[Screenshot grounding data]
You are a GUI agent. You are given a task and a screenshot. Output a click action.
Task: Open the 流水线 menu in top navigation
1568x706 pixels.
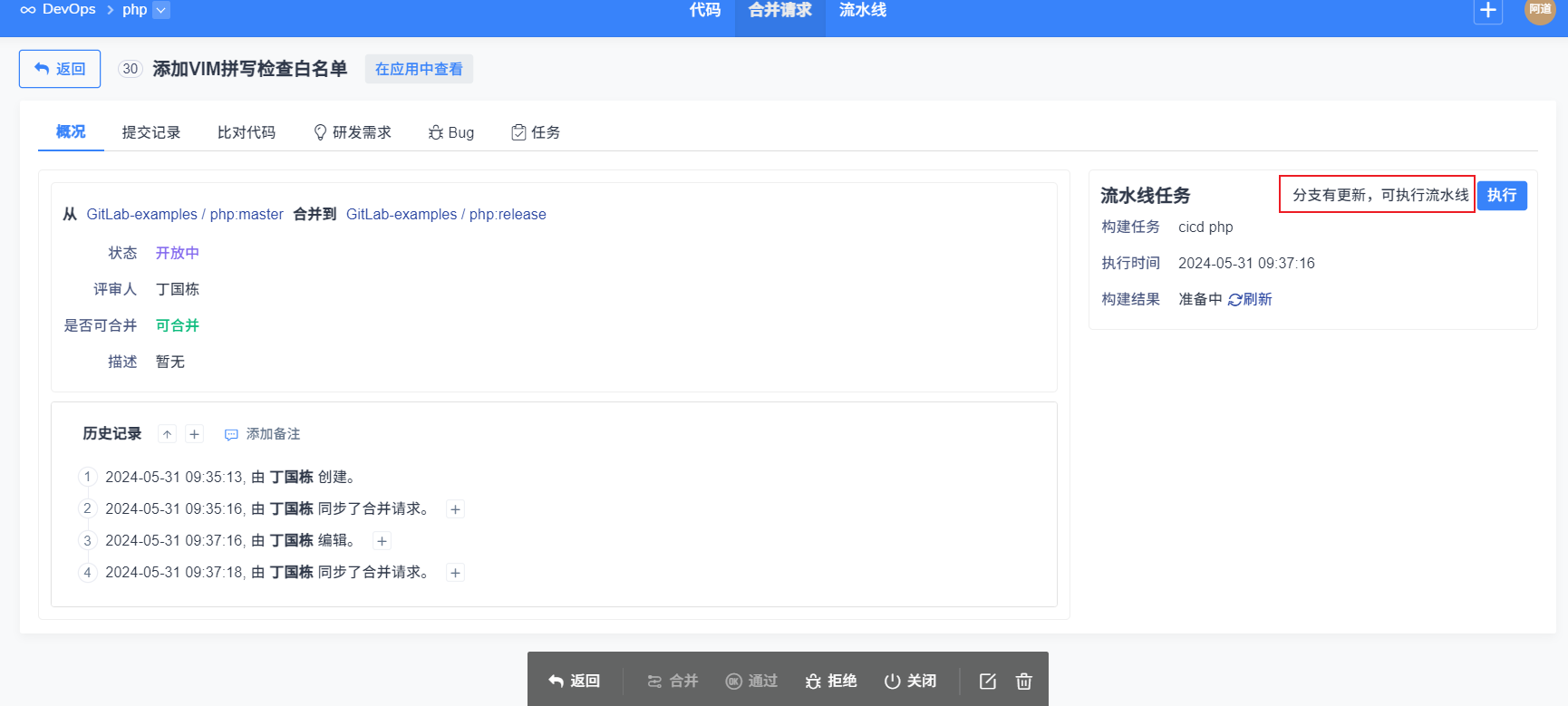tap(862, 10)
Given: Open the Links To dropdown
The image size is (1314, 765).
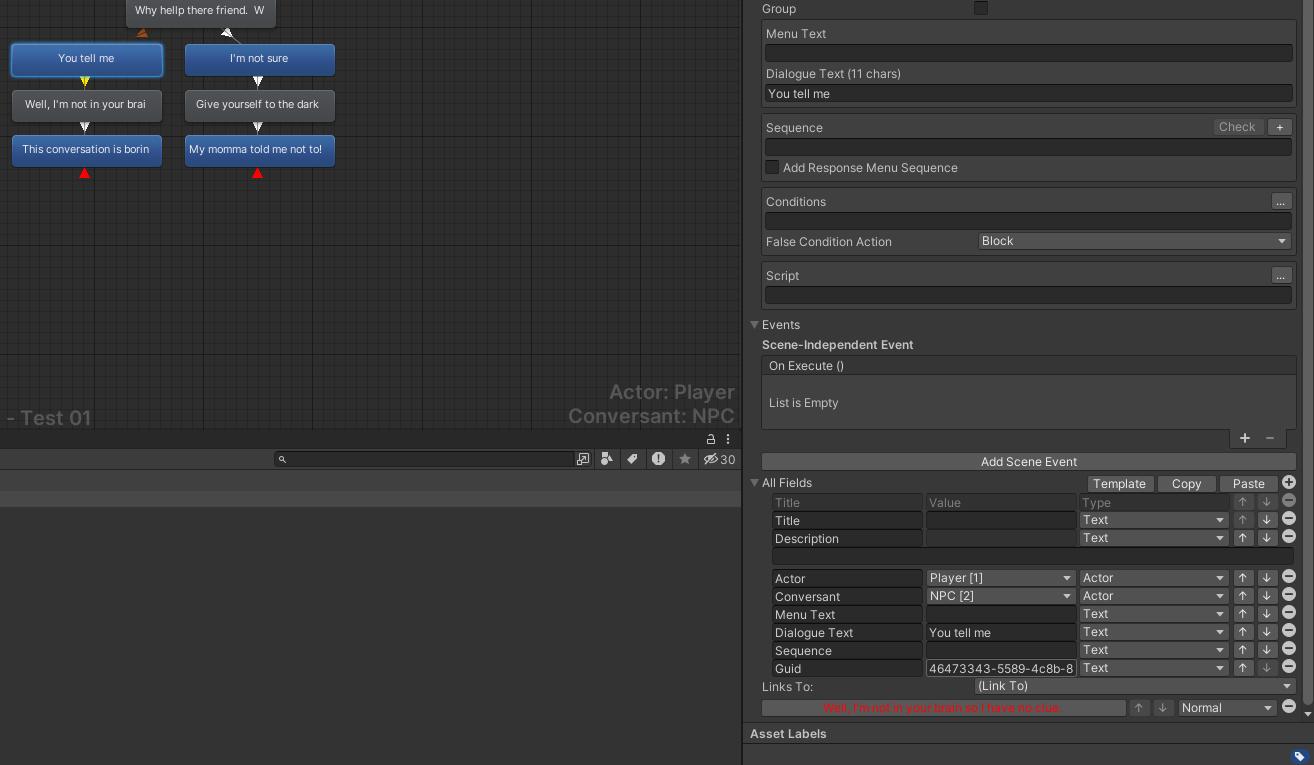Looking at the screenshot, I should click(x=1135, y=686).
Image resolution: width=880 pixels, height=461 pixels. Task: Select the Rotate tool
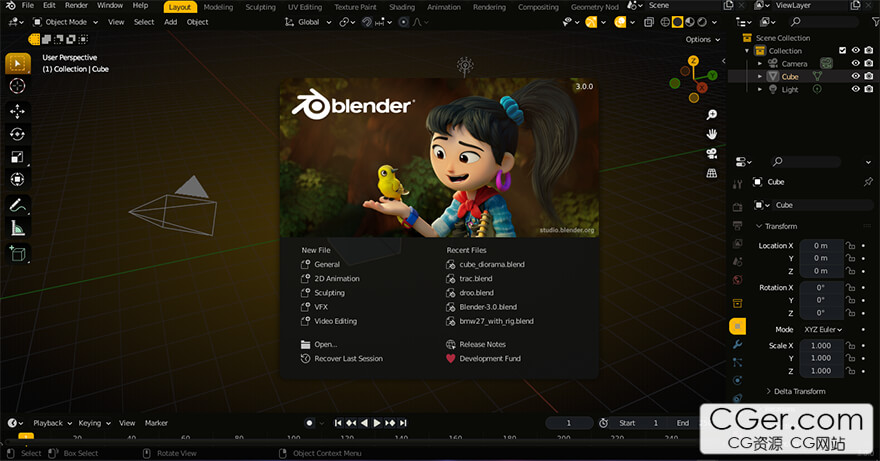click(18, 134)
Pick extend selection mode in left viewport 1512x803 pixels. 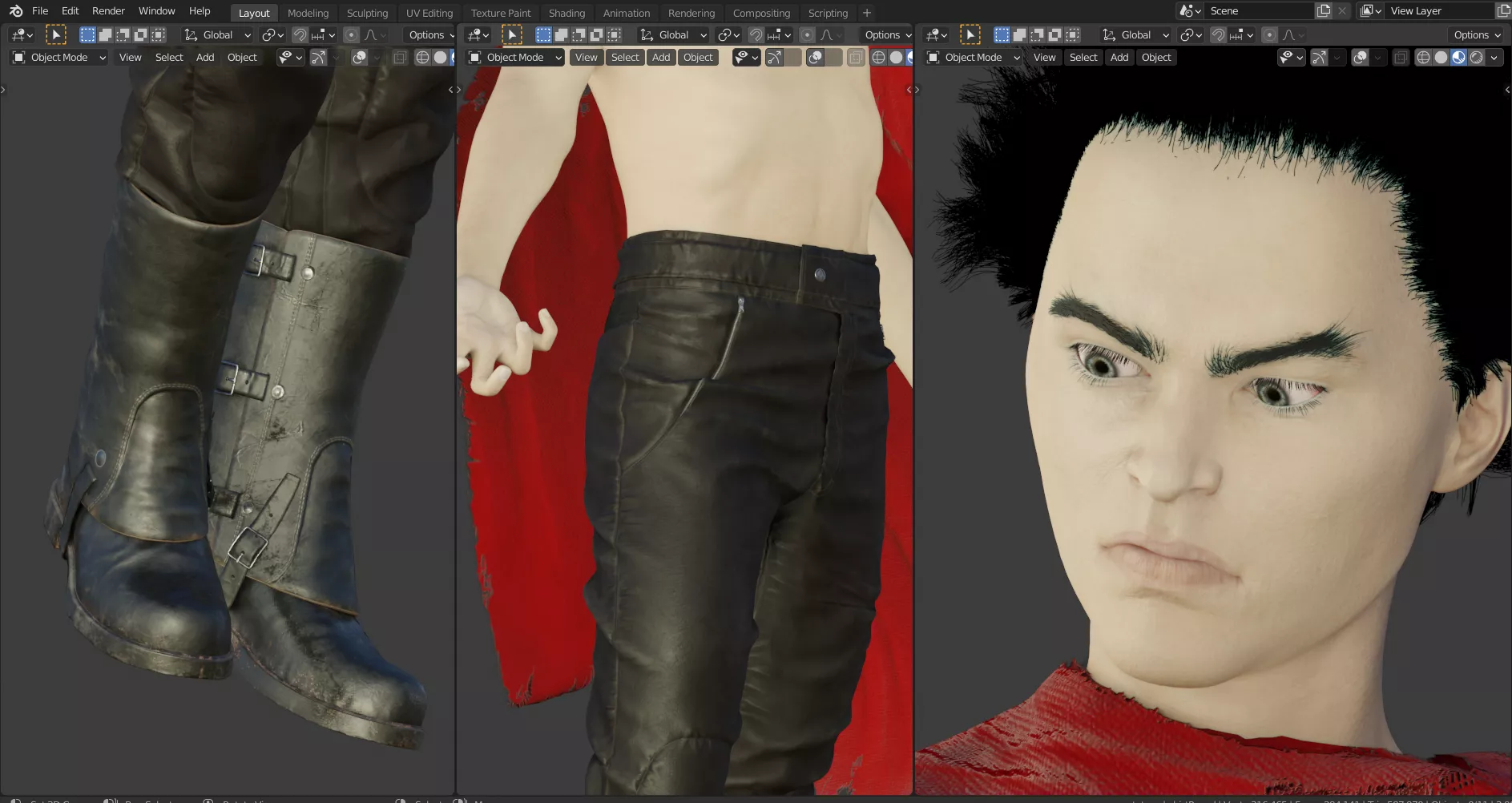[x=105, y=35]
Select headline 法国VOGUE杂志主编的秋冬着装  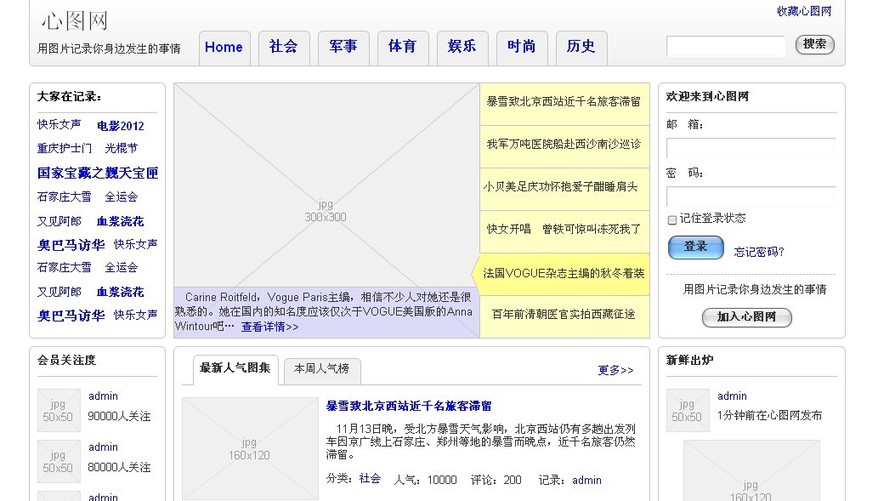563,273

- **Your instructions**: Each line above that contains the string "Open" should be copied.

- **Solution for this exercise**:
Task: Open the 流水线 menu in top navigation
Given: Open the Links To dropdown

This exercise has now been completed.